8.2.1 Subject to the provisions of this Article VIII, the Required Lenders (or the Agent with the consent in writing of the Required Lenders) and the Borrowers may enter into agreements supplemental hereto for the purpose of adding or modifying any provisions to the Loan Documents or changing in any manner the rights of the Lenders or the Borrowers hereunder or waiving any Default hereunder; provided, however, that no Lender's Commitment may be modified without such Lender's written consent and, provided, further, that no such supplemental agreement shall, without the consent of each Lender:
(a) Extend the final maturity of any Loan, Note or Reimbursement Obligation or postpone any regularly scheduled payment of principal of any Loan or forgive all or any portion of the principal amount thereof, or reduce the rate or extend the time of payment of interest or fees thereon.
(b) Reduce the percentage specified in the definition of Required Lenders.
(c) Extend the Facility Termination Date, or reduce the amount or extend the payment date for, the mandatory payments required under Section 2.6, or increase the amount of the Aggregate Commitments other than as allowed under Section 2.19, or permit any Borrower to assign its rights under this Agreement.
(d) Amend this Section 8.2.1.
(e) Except as provided in this Agreement or the Collateral Documents, release any Borrower or any Guarantor which is the Company or a Significant Subsidiary or release all or any material amount of the Collateral.

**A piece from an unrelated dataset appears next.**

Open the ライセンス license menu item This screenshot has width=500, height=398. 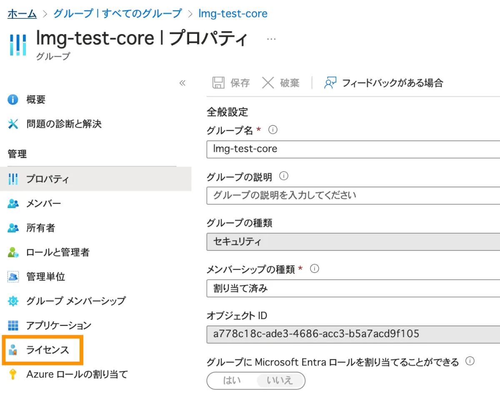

Notwithstanding the foregoing, (i) no modification or waiver of any provision of this Agreement relating to the Agent shall be effective without the written consent of the Agent; (ii) no modification or waiver of any provision of this Agreement relating to the Issuer shall be effective without the written consent of the Issuer; (iii) no increase in the amount of any Non-Pro Rata Sub-Commitment of any Non-Pro Rata Lender hereunder shall be effective without the written consent of such Non-Pro Rata Lender; (iv) the Agent may waive payment of the fee required under Section 13.3.2 without obtaining the consent of any other party to this Agreement; and (v) any Lender's Commitment may be increased or decreased (subject to clause (c) above) with the written consent of such Lender, the Agent and the Company, any Lender may removed as a Lender hereunder with the written consent of such Lender, the Agent and the Company and any Person may added as a Lender hereunder with the written consent of such Person, the Agent and the Company and subject to the execution of such supplemental agreements and documents required by the Agent.

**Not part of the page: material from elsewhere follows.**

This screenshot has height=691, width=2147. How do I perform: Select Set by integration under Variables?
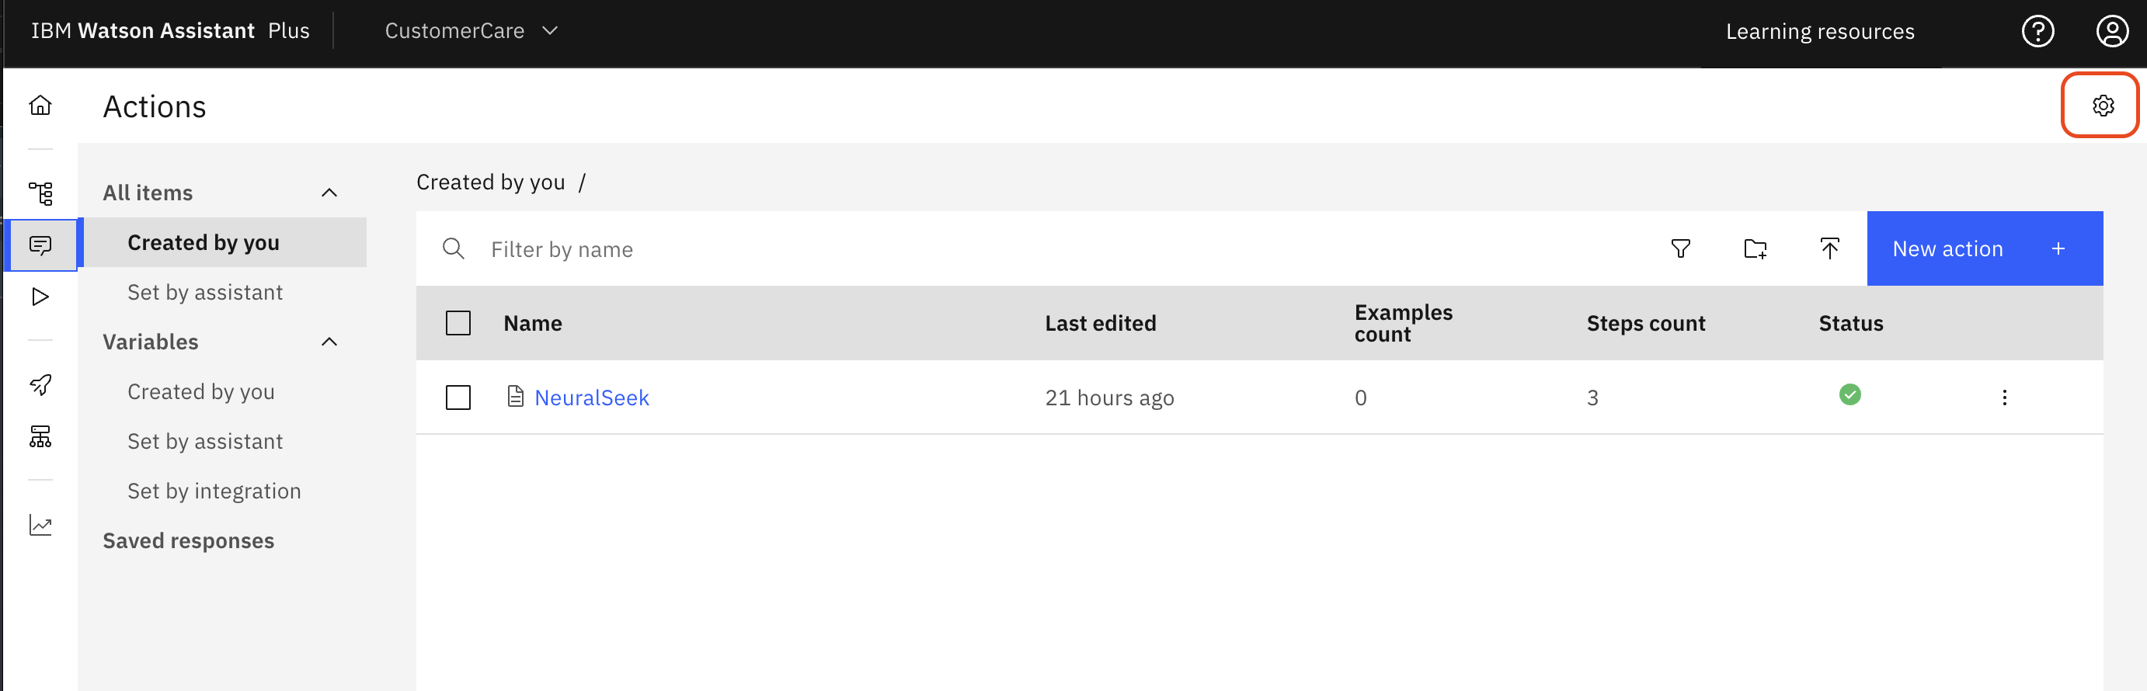214,491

8.2.2 In addition to the above amendments, Schedule 1.1(b) may be amended as follows:
(i) Schedule 1.1(b) will be automatically amended to add Subsidiaries of the Company as additional Foreign Subsidiary Borrowers upon (A) execution and delivery by the Company, any such Foreign Subsidiary Borrower and the Agent, of a Joinder Agreement providing for any such Subsidiary to become a Foreign Subsidiary Borrower, (B) delivery to the Agent of (a) a Foreign Subsidiary Opinion in respect of such additional Foreign Subsidiary Borrower and (b) such other documents with respect thereto as the Agent shall reasonably request and (c) the written approval of the Agent in its sole discretion.
(ii) Schedule 1.1(b) will be automatically amended to remove any Subsidiary as a Foreign Subsidiary Borrower upon (A) written notice by the Company to the Agent to such effect and (B) repayment in full of all outstanding Loans and all other obligations pursuant to any Loan Document of such Foreign Subsidiary Borrower.

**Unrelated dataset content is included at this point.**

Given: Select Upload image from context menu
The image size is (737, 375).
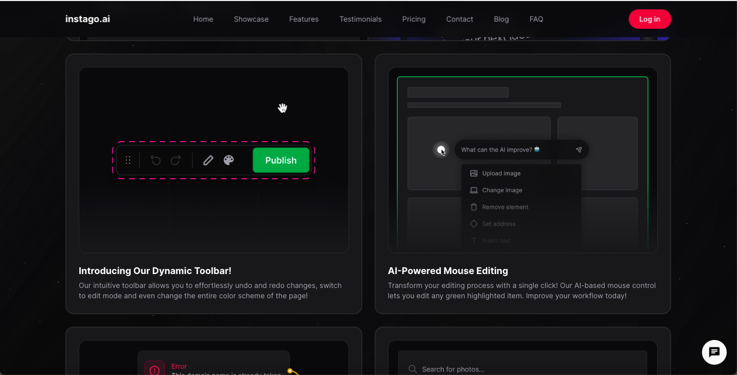Looking at the screenshot, I should pyautogui.click(x=501, y=174).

8.2.3 In addition to above amendments, Schedule 1.1(a) may be amended by the Agent to alter the Non-Pro Rata Sub-Commitments in accordance with Section 2.1(d) or the Commitments in accordance with Section 2.19 or 8.2.1, and shall be deemed automatically amended each time the Agent sends a revised Schedule 1.1(a) to the Lenders and the Company pursuant to this Agreement.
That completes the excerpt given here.